The task | Every record below should be written out exactly; pictures stay out.

Data for review |
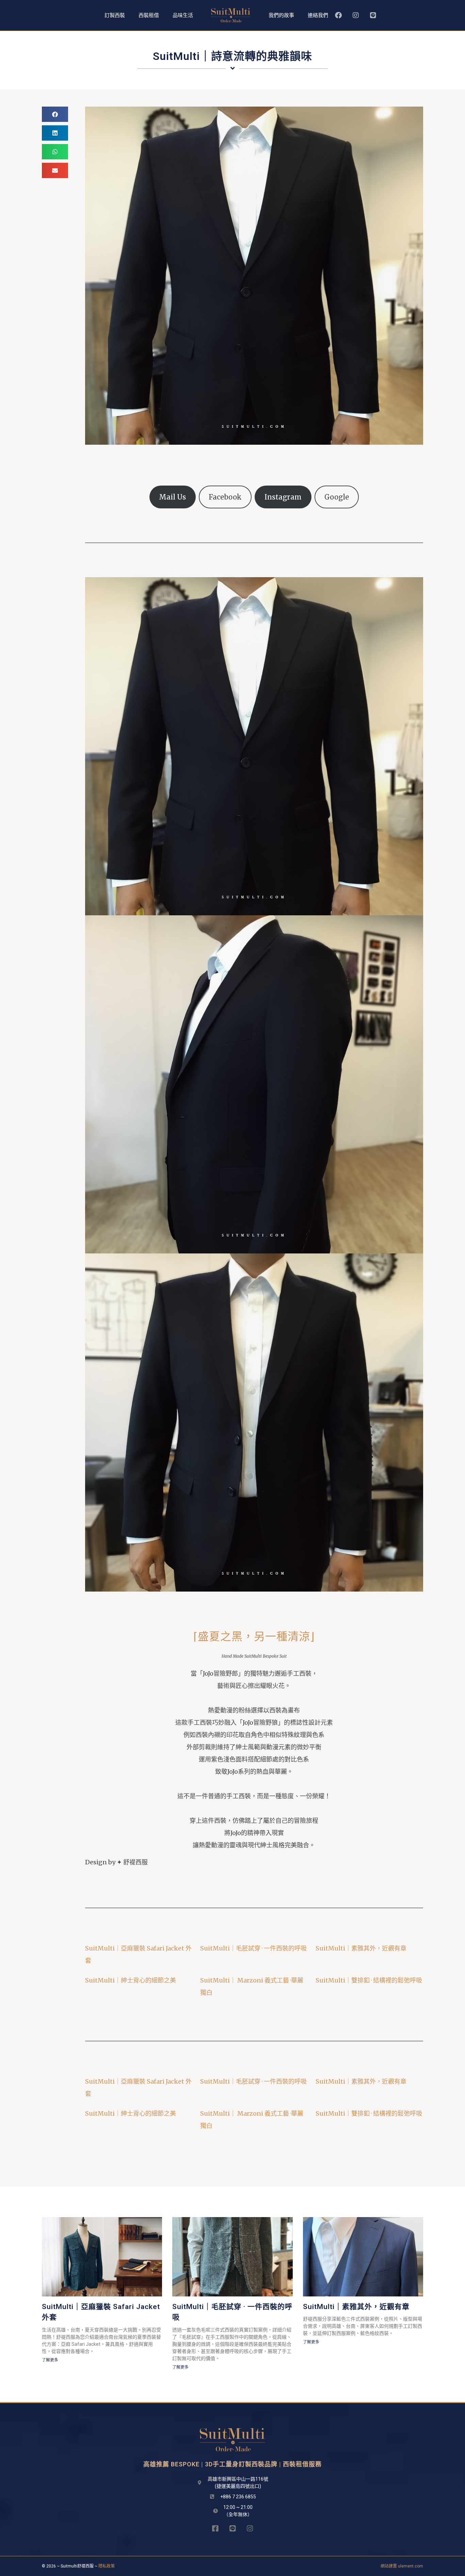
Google (336, 497)
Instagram (283, 497)
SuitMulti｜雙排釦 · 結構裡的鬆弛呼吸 (369, 1980)
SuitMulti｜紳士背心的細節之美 (130, 1980)
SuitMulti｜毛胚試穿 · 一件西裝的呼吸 (253, 1948)
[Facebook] (338, 15)
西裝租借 (149, 15)
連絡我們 (318, 15)
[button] (55, 114)
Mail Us (172, 497)
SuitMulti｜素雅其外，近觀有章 (361, 1948)
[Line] (373, 15)
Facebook (225, 497)
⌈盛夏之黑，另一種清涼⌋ (254, 1636)
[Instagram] (355, 15)
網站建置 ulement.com (402, 2566)
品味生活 (183, 15)
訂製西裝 (115, 15)
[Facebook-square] (215, 2528)
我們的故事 (281, 15)
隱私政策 (106, 2566)
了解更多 (50, 2360)
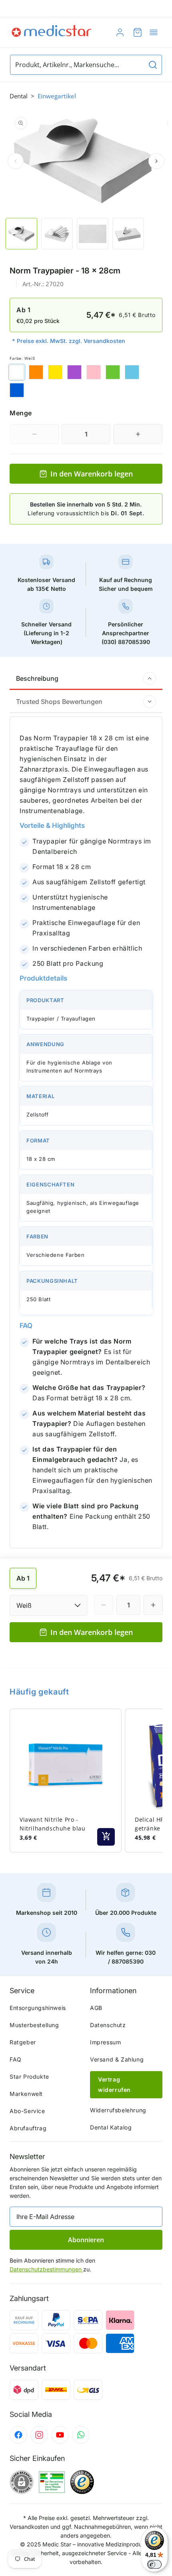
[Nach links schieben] (16, 161)
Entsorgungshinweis (38, 2007)
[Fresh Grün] (113, 372)
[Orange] (36, 372)
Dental (19, 96)
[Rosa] (93, 372)
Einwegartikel (57, 96)
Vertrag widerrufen (114, 2084)
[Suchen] (153, 65)
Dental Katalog (111, 2127)
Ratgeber (23, 2042)
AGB (96, 2007)
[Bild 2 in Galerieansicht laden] (57, 233)
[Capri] (132, 372)
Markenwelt (26, 2093)
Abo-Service (27, 2110)
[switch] (154, 2564)
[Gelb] (55, 372)
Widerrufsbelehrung (118, 2110)
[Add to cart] (106, 1837)
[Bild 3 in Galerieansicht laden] (92, 233)
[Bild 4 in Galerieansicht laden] (128, 233)
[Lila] (74, 372)
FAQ (16, 2059)
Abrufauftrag (28, 2128)
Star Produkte (29, 2076)
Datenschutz (108, 2025)
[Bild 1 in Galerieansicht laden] (21, 233)
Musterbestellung (34, 2025)
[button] (153, 32)
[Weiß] (17, 372)
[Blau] (17, 390)
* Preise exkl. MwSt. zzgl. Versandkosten (68, 340)
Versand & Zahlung (117, 2059)
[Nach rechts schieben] (156, 161)
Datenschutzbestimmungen (46, 2269)
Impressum (105, 2042)
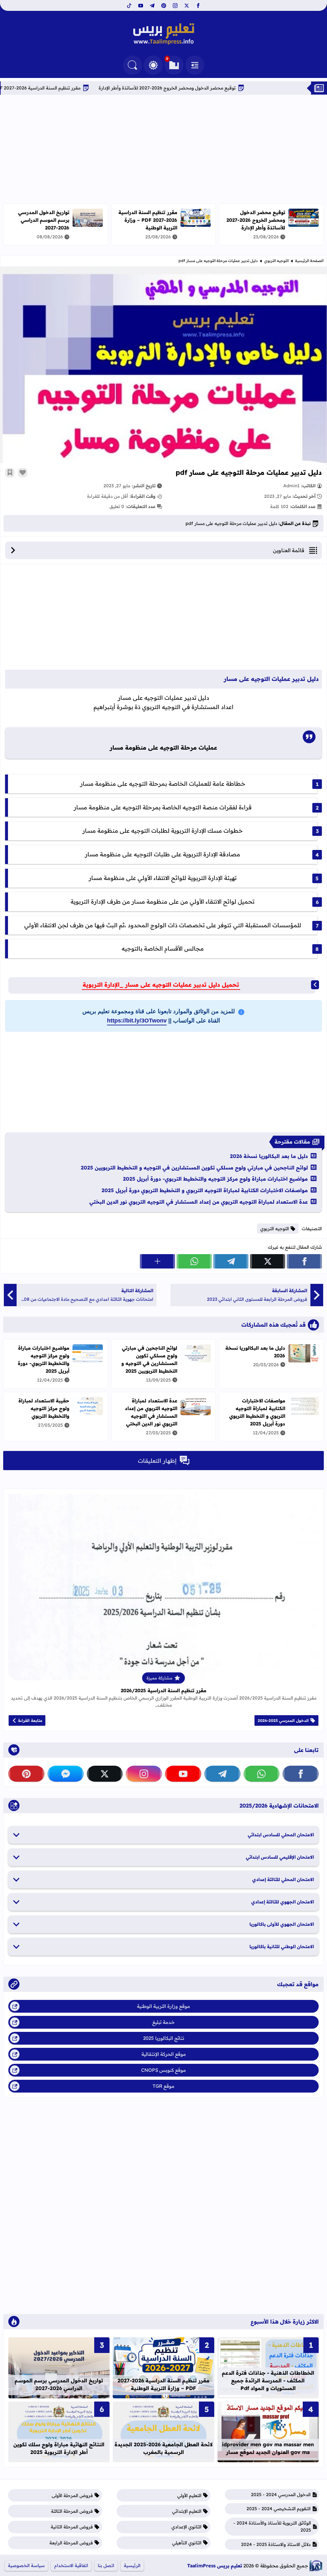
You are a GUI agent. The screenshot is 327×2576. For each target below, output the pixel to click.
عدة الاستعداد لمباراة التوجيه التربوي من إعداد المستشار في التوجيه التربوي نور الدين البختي (198, 1202)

Answer space |
Google (336, 497)
Instagram (283, 497)
SuitMulti｜雙排釦 · 結構裡的鬆弛呼吸 (369, 1980)
SuitMulti｜紳士背心的細節之美 (130, 1980)
SuitMulti｜毛胚試穿 · 一件西裝的呼吸 (253, 1948)
[Facebook] (338, 15)
西裝租借 (149, 15)
連絡我們 (318, 15)
[button] (55, 114)
Mail Us (172, 497)
SuitMulti｜素雅其外，近觀有章 (361, 1948)
[Line] (373, 15)
Facebook (225, 497)
⌈盛夏之黑，另一種清涼⌋ (254, 1636)
[Instagram] (355, 15)
網站建置 ulement.com (402, 2566)
品味生活 (183, 15)
訂製西裝 (115, 15)
[Facebook-square] (215, 2528)
我們的故事 (281, 15)
隱私政策 (106, 2566)
了解更多 (50, 2360)
[Nach links schieben] (16, 161)
Entsorgungshinweis (38, 2007)
[Fresh Grün] (113, 372)
[Orange] (36, 372)
Dental (19, 96)
[Rosa] (93, 372)
Einwegartikel (57, 96)
Vertrag widerrufen (114, 2084)
[Suchen] (153, 65)
Dental Katalog (111, 2127)
Ratgeber (23, 2042)
AGB (96, 2007)
[Bild 2 in Galerieansicht laden] (57, 233)
[Capri] (132, 372)
Markenwelt (26, 2093)
Abo-Service (27, 2110)
[switch] (154, 2564)
[Gelb] (55, 372)
Widerrufsbelehrung (118, 2110)
[Add to cart] (106, 1837)
[Bild 3 in Galerieansicht laden] (92, 233)
[Bild 4 in Galerieansicht laden] (128, 233)
[Lila] (74, 372)
FAQ (16, 2059)
Abrufauftrag (28, 2128)
Star Produkte (29, 2076)
Datenschutz (108, 2025)
[Bild 1 in Galerieansicht laden] (21, 233)
Musterbestellung (34, 2025)
[button] (153, 32)
[Weiß] (17, 372)
[Blau] (17, 390)
* Preise exkl. MwSt. zzgl. Versandkosten (68, 340)
Versand & Zahlung (117, 2059)
[Nach rechts schieben] (156, 161)
Datenschutzbestimmungen (46, 2269)
Impressum (105, 2042)
You are a GUI agent. The screenshot is 327×2576. For each target below, output the pixel to click.
عدة الاستعداد لمباراة التوجيه التربوي من إعداد المستشار في التوجيه التربوي نور الدين البختي (198, 1202)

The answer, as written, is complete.